* START Source extract *
The potential costs related to the matters described below and the possible impact on future operations are uncertain due in part to the complexity of governmental laws and regulations and their interpretations, the varying costs and effectiveness of cleanup technologies, the uncertain level of insurance or other types of recovery and the questionable level of our responsibility. Although the ultimate outcome and expense of any litigation, including environmental remediation, is uncertain, we believe that the following proceedings will not have a material adverse effect on our consolidated financial position or results of operations.
Lower Passaic River Matter. In August 2004, the United States Environmental Protection Agency (the “EPA”) notified Covanta Essex Company (“Essex”) that it was a potentially responsible party (“PRP”) for Superfund response actions in the Lower Passaic River Study Area, referred to as “LPRSA,” a 17 mile stretch of river in northern New Jersey. Essex’s LPRSA costs to date are not material to its financial position and results of operations; however, to date the EPA has not sought any LPRSA remedial costs or natural resource damages against PRPs. On March 3, 2016, the EPA released the Record of Decision (“ROD”) for its Focused Feasibility Study of the lower 8 miles of the LPRSA; the EPA’s selected remedy includes capping/dredging of sediment, institutional controls and long-term monitoring. The Essex facility started operating in 1990 and Essex does not believe there have been any releases to the LPRSA, but in any event believes any releases would have been de minimis considering the history of the LPRSA; however, it is not possible at this time to predict that outcome or to estimate the range of possible loss relating to Essex’s liability in the matter, including for LPRSA remedial costs and/or natural resource damages.
* END Source extract *
* START Dataset content *
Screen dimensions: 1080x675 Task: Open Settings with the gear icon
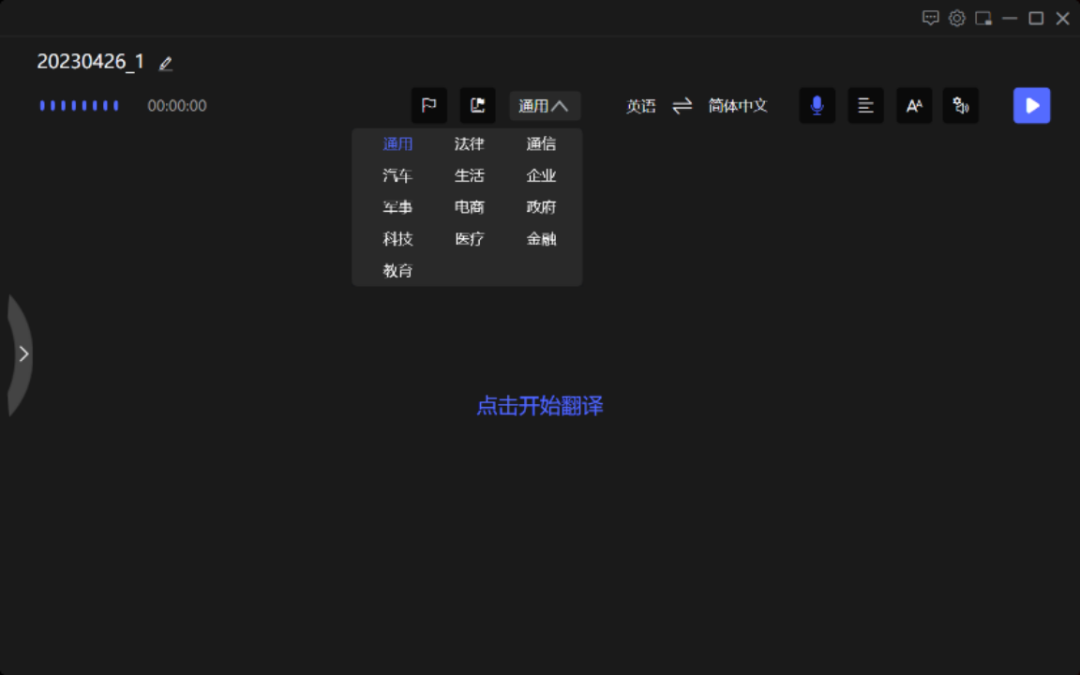tap(956, 18)
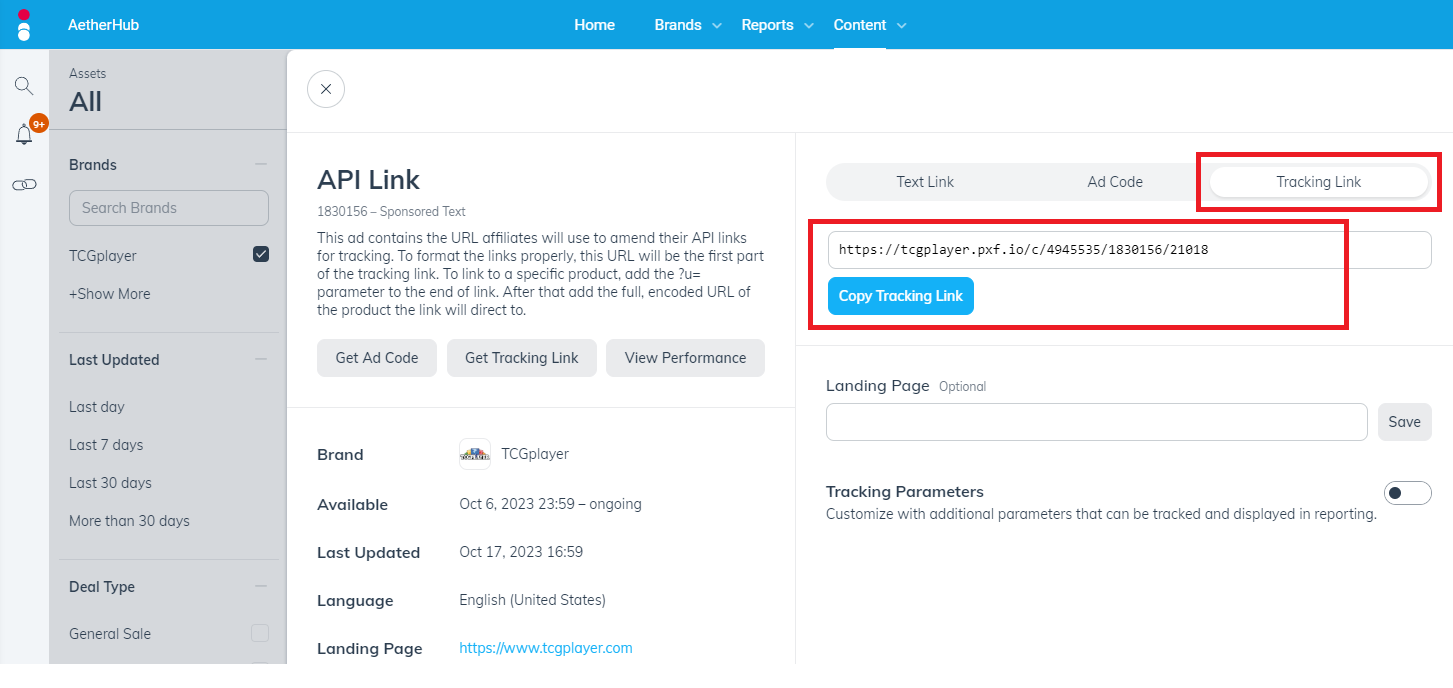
* END Dataset content *
__Objective__
Condense the paragraph of the legal proceedings excerpt that begins "Lower Passaic River Matter" into a short bulleted list that keeps its main facts. The listing is separate material and has nothing to do with the legal proceedings excerpt.

__Solution to the problem__
- In August 2004, the EPA notified Covanta Essex Company (Essex) that it was a potentially responsible party for Superfund response actions in the Lower Passaic River Study Area (LPRSA). The LPRSA is a 17-mile stretch of river in northern New Jersey.
- Essex's LPRSA costs so far are not material. The EPA has not yet sought remedial costs or natural resource damages from potentially responsible parties.
- On March 3, 2016, the EPA released its Record of Decision for the lower 8 miles. The selected remedy is sediment capping/dredging, institutional controls and long-term monitoring.
- The Essex facility began operating in 1990. Essex believes it made no releases to the LPRSA, and that any releases would have been de minimis.
- The outcome and the range of possible loss from Essex's liability cannot yet be predicted or estimated. This includes remedial costs and/or natural resource damages.